Parotitis Treatment & Management
- Author: Jerry W Templer, MD; Chief Editor: Arlen D Meyers, MD, MBA more...
Most episodes of chronic parotitis are treated symptomatically. Sialogogues, local heat, gentle massage of the gland from posterior to anterior, and hydration provide variable symptomatic relief. When pus is expressed from the Stensen duct, culture and sensitivity studies guide antibiotic selection. Treatment of the primary disease (eg, HIV, rheumatoid arthritis) is all that is required. Some authors advocate intermittent irrigation of the ductal system with saline, steroid solution, and/or an antibiotic to treat the infection and mechanically remove inspissated mucous or pus from the ducts. This may retard the disease progression. The rationale is stronger for those with the dilated “sausage-shaped” ducts.
This treatment is advocated for those patients not responding to symptomatic treatment and should be attempted before considering surgery. Baurmash advocates a Decadron (dexamethasone) and penicillin solution in saline to cleanse the ducts and for topical therapy. If successful, this irrigation is repeated as needed.
Acute bacterial parotitis is caused by bacteria that ascends from the mouth and most frequently occurs in chronically ill patients. The patient quickly becomes extremely ill. In the hospital setting, S aureus is apt to be methicillin resistant (MRSA). Gram stains and culture and sensitivity testing is ordered. Intravenous vancomycin at 500 mg every 6 hours is begun empirically. Therapy may be altered based upon cultures or infectious disease consultation.

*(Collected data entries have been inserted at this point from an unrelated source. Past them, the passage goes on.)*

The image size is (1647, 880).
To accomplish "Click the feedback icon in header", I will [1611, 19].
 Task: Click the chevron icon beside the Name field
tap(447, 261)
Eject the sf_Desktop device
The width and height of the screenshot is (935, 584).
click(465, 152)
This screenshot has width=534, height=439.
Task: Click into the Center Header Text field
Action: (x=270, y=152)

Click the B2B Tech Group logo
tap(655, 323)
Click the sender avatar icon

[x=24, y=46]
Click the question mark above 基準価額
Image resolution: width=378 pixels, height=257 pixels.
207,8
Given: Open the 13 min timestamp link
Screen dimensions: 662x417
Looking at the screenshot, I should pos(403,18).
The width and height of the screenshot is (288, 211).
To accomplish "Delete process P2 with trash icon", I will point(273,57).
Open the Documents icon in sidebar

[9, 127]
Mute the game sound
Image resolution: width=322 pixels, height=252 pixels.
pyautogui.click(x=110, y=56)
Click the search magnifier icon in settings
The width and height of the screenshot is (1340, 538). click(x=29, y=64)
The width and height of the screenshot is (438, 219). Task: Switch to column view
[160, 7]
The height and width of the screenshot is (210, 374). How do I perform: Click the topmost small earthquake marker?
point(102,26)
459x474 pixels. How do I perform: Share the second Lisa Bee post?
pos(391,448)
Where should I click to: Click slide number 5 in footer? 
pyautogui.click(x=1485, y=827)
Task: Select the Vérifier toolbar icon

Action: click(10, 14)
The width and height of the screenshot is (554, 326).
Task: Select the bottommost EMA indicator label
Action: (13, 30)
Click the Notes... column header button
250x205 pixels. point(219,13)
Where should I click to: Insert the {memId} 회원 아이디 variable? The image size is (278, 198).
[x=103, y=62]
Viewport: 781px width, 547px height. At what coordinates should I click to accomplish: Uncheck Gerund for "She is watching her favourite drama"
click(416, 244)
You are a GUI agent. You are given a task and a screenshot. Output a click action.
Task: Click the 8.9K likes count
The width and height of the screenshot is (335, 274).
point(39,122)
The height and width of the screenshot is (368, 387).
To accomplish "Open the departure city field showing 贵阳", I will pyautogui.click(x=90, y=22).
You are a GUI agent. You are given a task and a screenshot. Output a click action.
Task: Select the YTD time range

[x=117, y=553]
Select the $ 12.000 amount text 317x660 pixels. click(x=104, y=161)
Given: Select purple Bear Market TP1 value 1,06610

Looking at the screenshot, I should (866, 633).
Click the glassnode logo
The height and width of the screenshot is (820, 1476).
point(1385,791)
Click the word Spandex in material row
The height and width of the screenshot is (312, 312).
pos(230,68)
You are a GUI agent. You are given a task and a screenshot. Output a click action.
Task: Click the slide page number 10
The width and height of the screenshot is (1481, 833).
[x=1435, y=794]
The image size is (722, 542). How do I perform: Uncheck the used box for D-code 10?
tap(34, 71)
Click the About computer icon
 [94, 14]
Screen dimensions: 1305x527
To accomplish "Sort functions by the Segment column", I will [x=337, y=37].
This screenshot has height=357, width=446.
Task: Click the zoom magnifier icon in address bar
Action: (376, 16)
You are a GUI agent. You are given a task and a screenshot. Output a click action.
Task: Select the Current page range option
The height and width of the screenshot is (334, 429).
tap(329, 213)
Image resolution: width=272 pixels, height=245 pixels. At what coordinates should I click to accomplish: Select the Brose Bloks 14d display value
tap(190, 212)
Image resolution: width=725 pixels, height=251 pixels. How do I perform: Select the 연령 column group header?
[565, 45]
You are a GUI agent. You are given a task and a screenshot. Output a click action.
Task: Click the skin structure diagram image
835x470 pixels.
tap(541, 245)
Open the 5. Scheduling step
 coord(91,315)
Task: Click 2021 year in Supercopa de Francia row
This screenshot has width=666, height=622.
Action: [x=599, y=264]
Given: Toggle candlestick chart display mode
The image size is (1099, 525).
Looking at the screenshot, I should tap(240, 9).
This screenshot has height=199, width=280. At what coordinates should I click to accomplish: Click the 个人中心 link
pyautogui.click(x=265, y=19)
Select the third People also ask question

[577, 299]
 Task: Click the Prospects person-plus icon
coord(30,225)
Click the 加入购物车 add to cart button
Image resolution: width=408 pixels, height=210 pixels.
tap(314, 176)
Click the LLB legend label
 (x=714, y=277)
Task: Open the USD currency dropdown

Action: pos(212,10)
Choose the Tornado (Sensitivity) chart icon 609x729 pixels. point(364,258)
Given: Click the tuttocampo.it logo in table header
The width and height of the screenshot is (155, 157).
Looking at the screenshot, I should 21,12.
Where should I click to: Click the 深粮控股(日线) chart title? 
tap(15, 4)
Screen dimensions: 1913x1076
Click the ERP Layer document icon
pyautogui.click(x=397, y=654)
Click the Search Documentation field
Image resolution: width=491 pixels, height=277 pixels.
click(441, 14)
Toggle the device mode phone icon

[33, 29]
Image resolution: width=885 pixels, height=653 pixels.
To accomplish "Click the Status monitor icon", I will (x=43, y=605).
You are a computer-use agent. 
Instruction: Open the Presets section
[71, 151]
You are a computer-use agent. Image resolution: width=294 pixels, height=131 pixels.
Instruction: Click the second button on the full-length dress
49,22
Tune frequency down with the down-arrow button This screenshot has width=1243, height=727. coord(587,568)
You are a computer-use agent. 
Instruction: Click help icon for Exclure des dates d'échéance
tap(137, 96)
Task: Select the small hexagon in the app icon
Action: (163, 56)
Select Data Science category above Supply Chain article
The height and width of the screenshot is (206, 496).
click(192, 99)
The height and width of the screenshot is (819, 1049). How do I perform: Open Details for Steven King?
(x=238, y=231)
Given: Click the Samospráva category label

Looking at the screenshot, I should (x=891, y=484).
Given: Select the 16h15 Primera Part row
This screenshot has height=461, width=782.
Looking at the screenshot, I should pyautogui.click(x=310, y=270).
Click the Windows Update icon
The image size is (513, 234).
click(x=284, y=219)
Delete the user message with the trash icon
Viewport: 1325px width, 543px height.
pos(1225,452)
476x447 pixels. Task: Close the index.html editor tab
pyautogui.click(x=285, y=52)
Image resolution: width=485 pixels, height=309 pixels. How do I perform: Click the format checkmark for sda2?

The treatment of chronic parotitis is based on the symptoms of the patient and decisions are, by definition, subjective. Recurring parotitis, an unpleasant and distressing condition, is managed conservatively in most instances but occasionally requires surgery to end the frequent and severe episodes of infection. The decision for surgery is based on subjective symptoms.
The swollen inflamed gland makes surgery more difficult, and the incidence of injury to the facial nerve may be slightly higher than for removal of benign tumors.
The standard treatment is superficial parotidectomy, but if CT scanning or surgery reveals significant involvement of the deep lobe, that portion of the gland is dissected from beneath the nerve.
Fibrosis makes the tensile strength of the surrounding gland much greater than the nerve itself. Surgery is difficult and expensive. Parotidectomy is still the most acceptable treatment in the United States.
In tympanic neurectomy, the parasympathetic supply to the parotid gland is sectioned within the middle ear so as to cause gland atrophy. Success is not uniform, but the magnitude of the surgery is less. If one believes that decreased salivary flow is the cause of chronic parotitis, the treatment is irrational.
In ligation of the parotid duct, the duct can be ligated so as to cause atrophy of the gland and prevent ascending bacterial infections from entering the mouth. The duct should be dissected for a short distance within the cheek and severed. The duct should be oversewn to ensure that the soft tissue heals. Simple ligation frequently results in recanalization of the duct. The procedure is based on assumptions that may not be true, and the rationale is weak.
Intermittent reports of another treatment technique, instillation of methyl violet into the parotid duct to destroy the gland, have been made for more than 40 years. The procedure is not commonly performed in the United States, however, possibly because of the fear that the chemical may be carcinogenic. The gland is massaged to remove saliva, and the duct is cannulated with a 1-3 mm polyethylene tube. One to 3 mL of 1% methyl violet is instilled until the ducts are full and the patient complains of pressure. The tube is occluded for 30 minutes and then removed. The gland swells for 1-2 weeks, and the duct system should be obliterated in 2-4 weeks. If symptoms persist after this time, a second injection may be performed. This method is much cheaper than parotidectomy and should prevent ascending infections from the mouth. Whether the acini involute and disappear is not certain. Other substances such as tetracycline have been shown to cause necrosis of the gland when instilled into the ductal system.
A literature review by Ramakrishna et al indicated that sialendoscopy can be used to safely and effectively treat juvenile recurring parotitis. The investigators reported that the weighted pooled proportions of success rates as measured by the occurrence of no additional episodes of parotitis were 73% (by patient; n=120) and 81% (by gland; n=165). The weighted pooled proportion of success rates as measured by the need for no additional sialendoscopy was 87% (by patient).
Patients with autoimmune parotitis experience xerostomia and excessive tooth decay. These patients should have dental consultation and frequent dental care.
The diet does not significantly affect cases of parotitis.